Servicemen and women, aggrieved that Australia’s Defence Forces as their ‘‘employer’’ have failed to meet contractual obligations owed to them, may now be able to successfully sue for compensation and damages.
The breakthrough comes from a decision of the NSW Court of Appeal (Searle v Commonwealth of Australia  NSWCA 127) which, at the end of May, ruled that damages can be awarded to marine trainee technicians recruited into the Royal Australian Navy under a contract which the Navy made no serious effort to perform. The successful marine trainees continue to be represented by Levitt Robinson, lawyers of Surry Hills, Sydney.
The lead plaintiff, Clayton Searle, was awarded $60,000 plus interest and costs. Up to another 300 group members in the class action are also now entitled to access similar compensation, says Levitt Robinson senior partner Stewart Levitt.
The unanimous, landmark Court of Appeal decision sets a precedent that could be relied on by other military personnel who find themselves in a similar predicament.

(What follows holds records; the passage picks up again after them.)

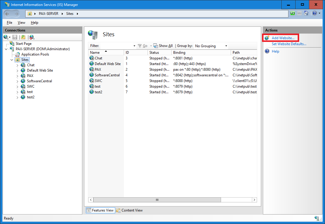The height and width of the screenshot is (224, 325).
Task: Open the View menu
Action: [21, 23]
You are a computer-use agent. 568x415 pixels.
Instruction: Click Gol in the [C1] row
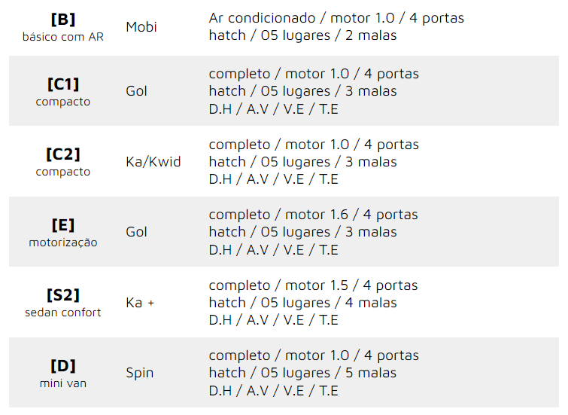click(137, 91)
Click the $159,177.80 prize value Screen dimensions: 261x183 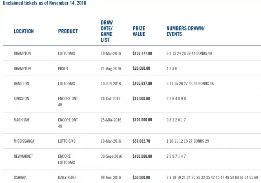pos(142,53)
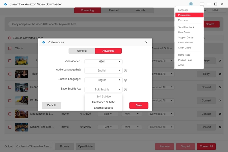Viewport: 228px width, 152px height.
Task: Open the Audio Language dropdown
Action: [x=103, y=70]
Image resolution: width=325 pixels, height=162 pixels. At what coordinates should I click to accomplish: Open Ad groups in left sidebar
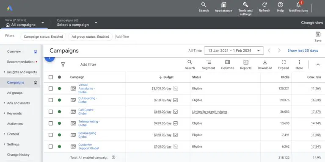(15, 93)
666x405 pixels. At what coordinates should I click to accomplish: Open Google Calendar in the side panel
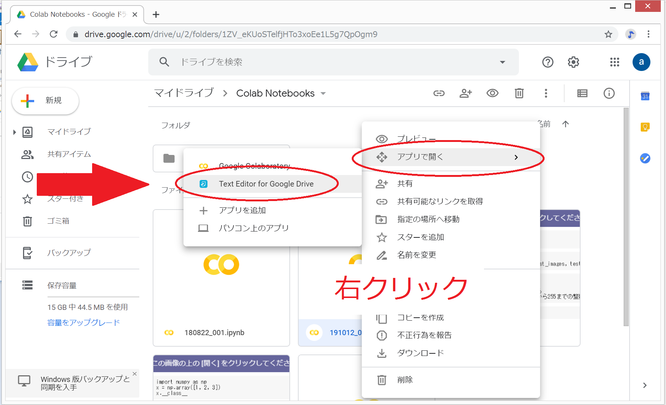645,96
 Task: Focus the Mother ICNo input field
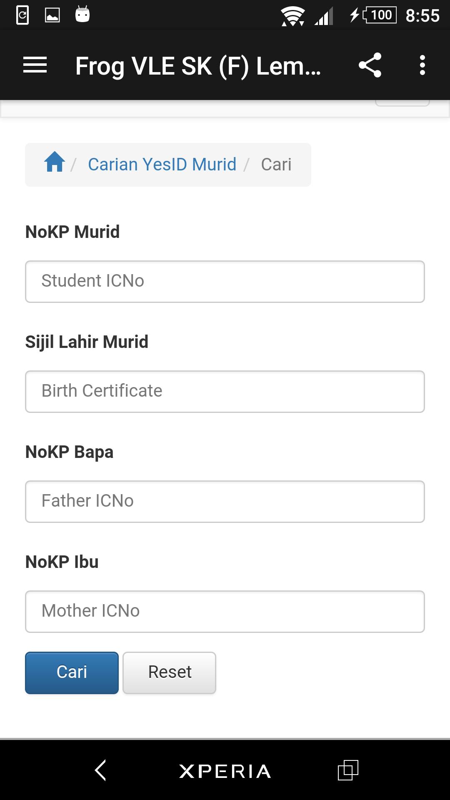[x=225, y=612]
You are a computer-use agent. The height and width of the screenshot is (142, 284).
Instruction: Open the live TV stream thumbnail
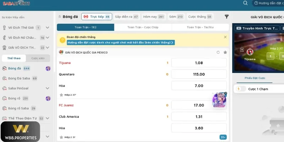258,50
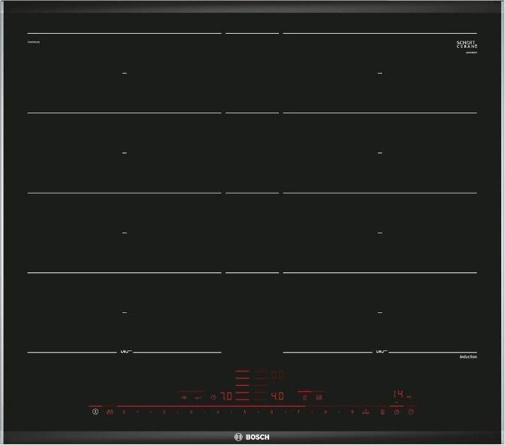
Task: Tap the small clock icon beside 7.0
Action: (x=213, y=396)
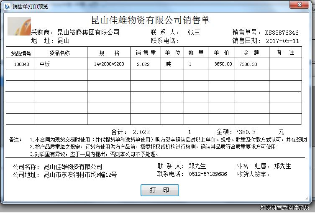Select the 货品名称 column header
This screenshot has height=213, width=315.
coord(60,53)
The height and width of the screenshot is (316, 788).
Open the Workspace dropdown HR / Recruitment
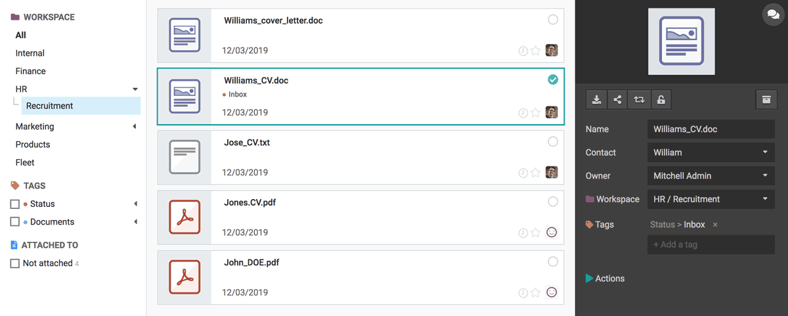tap(711, 199)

Searle and the other sailors alleged that the Navy had contracted with them, holding itself out as a Registered Training Organisation (RTO) and as their “Employer”, to provide them with a Certificate IV in Engineering, but failed to honour its contractual promises.
At the initial hearing, Justice Fagan in the NSW Supreme Court held that the Commonwealth could not have bound itself by contract to the sailors because this would have been a “fetter” on the Navy’s “right of command” and could have given rise to operational interference. However, Justice Fagan’s decision was overturned on appeal, and the Commonwealth has elected not to seek leave to appeal to the High Court, so the NSW Court of Appeal’s decision stands.
“Enlisted men and women do not have a right in civil law to sue the Commonwealth for things that happen in the ordinary course of their military service, and also do not enjoy the protection of the Fair Work Act,” says Stewart Levitt.
“However, military personnel can now sue the government for anything they contracted to do with Defence that was above or beyond their standard obligations as enlisted men and women, if Defence breaches their contract.
“The Navy held itself out to the Victorian State Government as an RTO, to obtain benefits available under a State Training Scheme, but then left hundreds of sailors sitting idle, stuck in dead-end jobs and subject to military discipline, just marking time until they could be discharged,” he says.
“From the enquiries we have received while this case has been running, there have been similar incidents in the Army and Air Force – not just the Navy – so there would be many people who could pursue their rights, if they are not time-barred.’’
Levitt Robinson is a boutique city firm with a penchant for taking on “David and Goliath” cases. It is representing several senior banking whistleblowers and is running class actions on behalf of 7-Eleven franchisees, and Aveo retirement village residents.